Correct Answer - Option 4 : 90
Given:
A and B can do a piece of work in 36 days,
B and C can do the same work in 60 days,
A and C can do the same work in 45 days.
Concept used:
Efficiency = 1/(Total time)
Calculation:
(A + B)’s 1 day work = 1/36 ----(i)
(B + C)’s 1 day work = 1/60 ----(ii)
(C + A)’s 1 day work = 1/45 ----(iii)
From equations (i), (ii) and (iii),
2(A + B + C)’s 1 day work = 1/36 + 1/60 + 1/45
⇒ (5 + 3 + 4)/180 = 1/15
⇒ (A + B + C)’s 1 day work = 1/(15 × 2) = 1/30 ----(iv)

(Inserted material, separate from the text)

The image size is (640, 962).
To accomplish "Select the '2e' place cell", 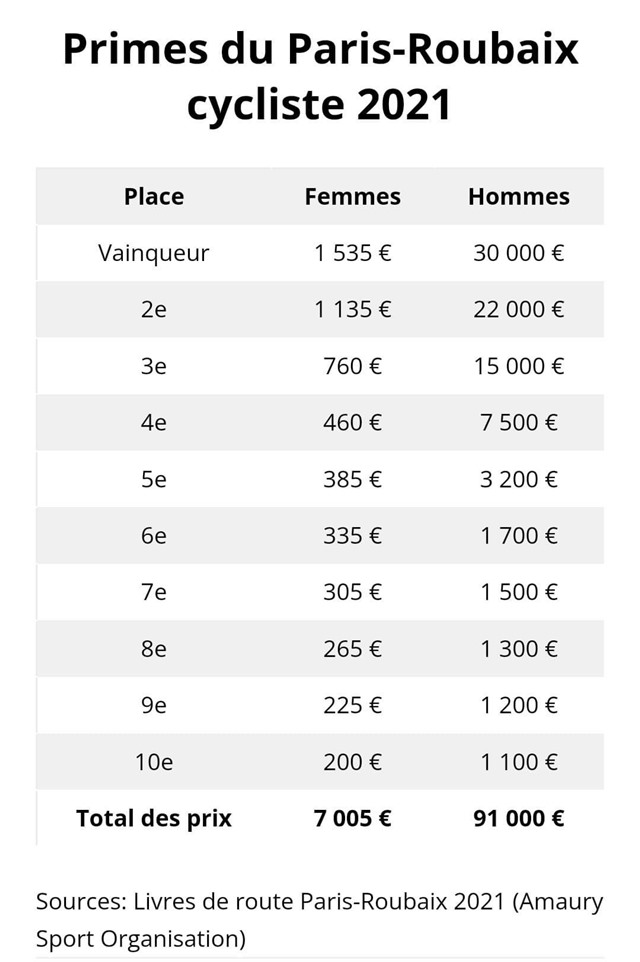I will (x=154, y=310).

From equations (iii) and (iv) we get
B’s 1 day work = 1/30 – 1/45 = (3 – 2)/90 = 1/90
Time taken by B alone to complete the work = 90
∴ B alone can complete the same work in 90 days
Alternate method:
Let us find the LCM of 36, 60 and 45
LCM of 36, 60 and 45 = 180
Let the total work be 180 units.
A + B can do = 180/36 = 5 units/day ----(i)
B + C can do = 180/60 = 3 units/day ----(ii)

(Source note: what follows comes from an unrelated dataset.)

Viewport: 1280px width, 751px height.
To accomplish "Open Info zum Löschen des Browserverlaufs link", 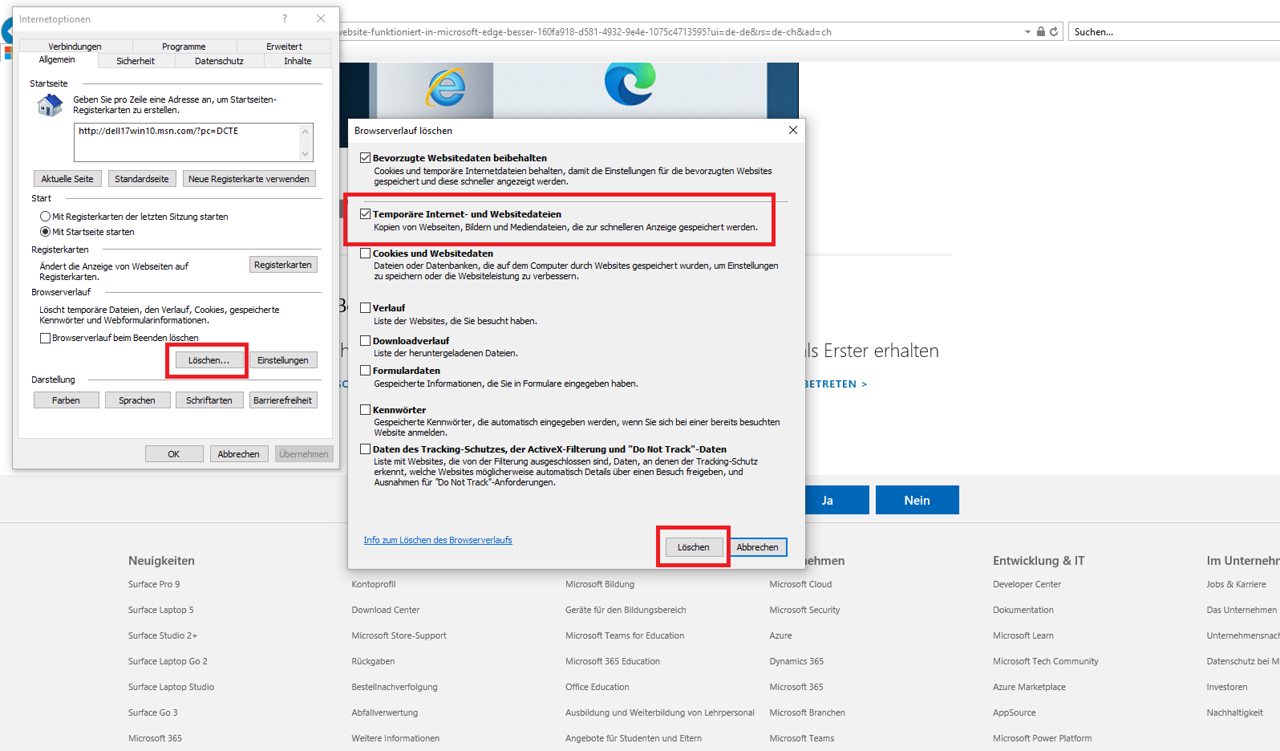I will point(437,540).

C + A can do = 180/45 = 4 units/day ----(iii)
Adding the above equations, we get
2(A + B + C) = 5 + 3 + 4
⇒ A + B + C = 12/2 = 6 ----(iv)
Subtracting equation (iii) from (iv)
B = 6 - 4 = 2units/day
⇒ Time taken by B = 180/2 = 90days
∴ B alone can complete the same work in 90 days